WebmasterID logoWebmasterID
AI crawlers

AI crawlers and content negotiation

Content negotiation lets a server return different representations of a URL based on request headers like Accept and Accept-Encoding. AI crawlers send these headers too, so the variant they receive depends on what they advertise and what you serve. Mishandled negotiation — wrong Vary header, or serving crawlers a different representation than humans — can distort what is ingested.

Verified against primary sources

What content negotiation does

A single URL can have multiple representations — formats, languages, encodings. HTTP content negotiation lets the client express preferences through request headers: Accept for media types, Accept-Encoding for compression, Accept-Language for language. The server picks a representation and serves it, ideally signalling its choice with the Vary header.

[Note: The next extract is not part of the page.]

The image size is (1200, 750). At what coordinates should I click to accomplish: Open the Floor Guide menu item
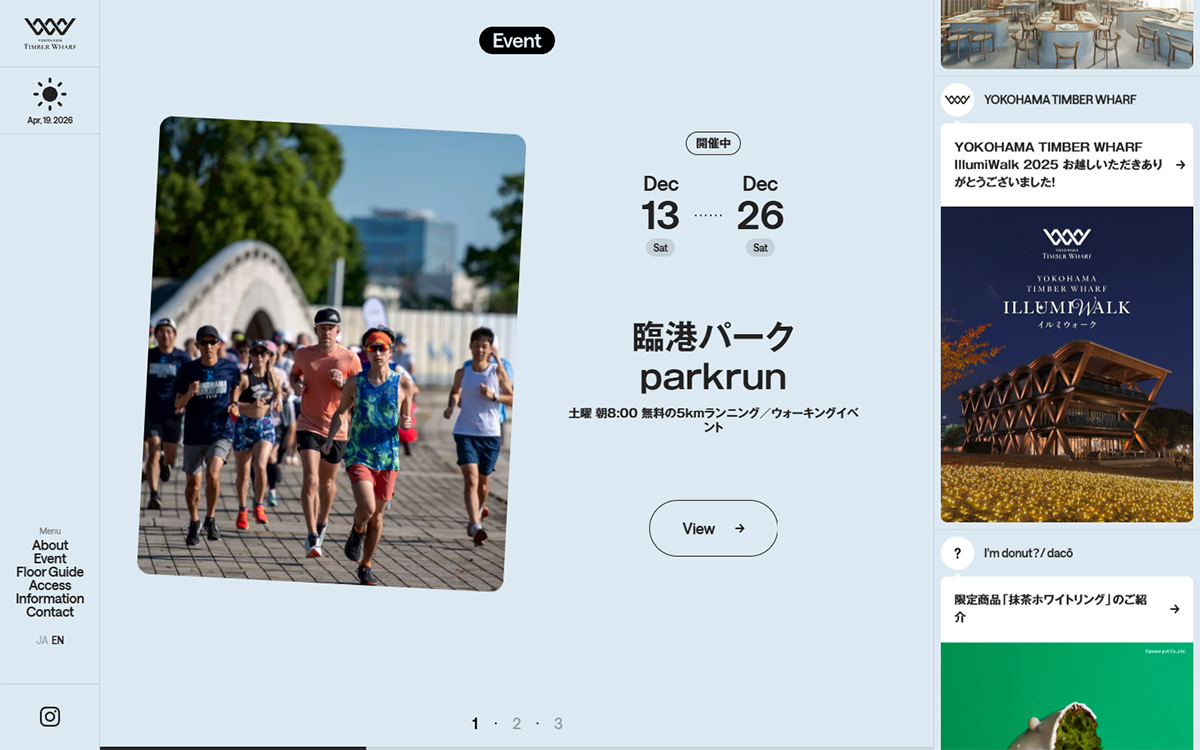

AI crawlers participate in this. They send Accept and Accept-Encoding headers, so the representation they get depends on what they advertise and what your negotiation logic does with it. Most of the time this is invisible and correct; problems arise at the edges.

Where negotiation goes wrong for crawlers

The Vary header is the common pitfall. It tells caches which request headers a response depends on; omit it, and a shared cache may serve a variant negotiated for one client to a different one — including serving a crawler a representation meant for someone else. Set it accurately for every header your negotiation branches on.

A second pitfall is branching content meaningfully on headers a crawler sends differently than a browser. If, for example, you serve a stripped representation to clients that do not advertise a particular Accept type, a crawler that omits it gets the stripped version. Negotiation should change format or encoding, not silently degrade the content a crawler ingests.

Serving variants safely

Keep negotiation about representation, not substance: the same content in HTML or JSON, compressed or not, in different languages — but the same information. Set Vary precisely so caches key variants correctly, and test by sending crawler-like headers to confirm the response is the complete, intended representation.

Where you offer a structured alternative (such as a JSON representation of an HTML page), document it and keep it in sync, rather than letting content negotiation become an accidental way crawlers receive something different from what humans see. Consistency across variants is what keeps AI ingestion faithful to your content.

How it appears in analytics and logs

If crawlers receive a different or degraded representation than browsers do, content negotiation may be branching on a header the crawler sends differently. A missing or wrong Vary header can also cause caches to serve the wrong variant to a crawler.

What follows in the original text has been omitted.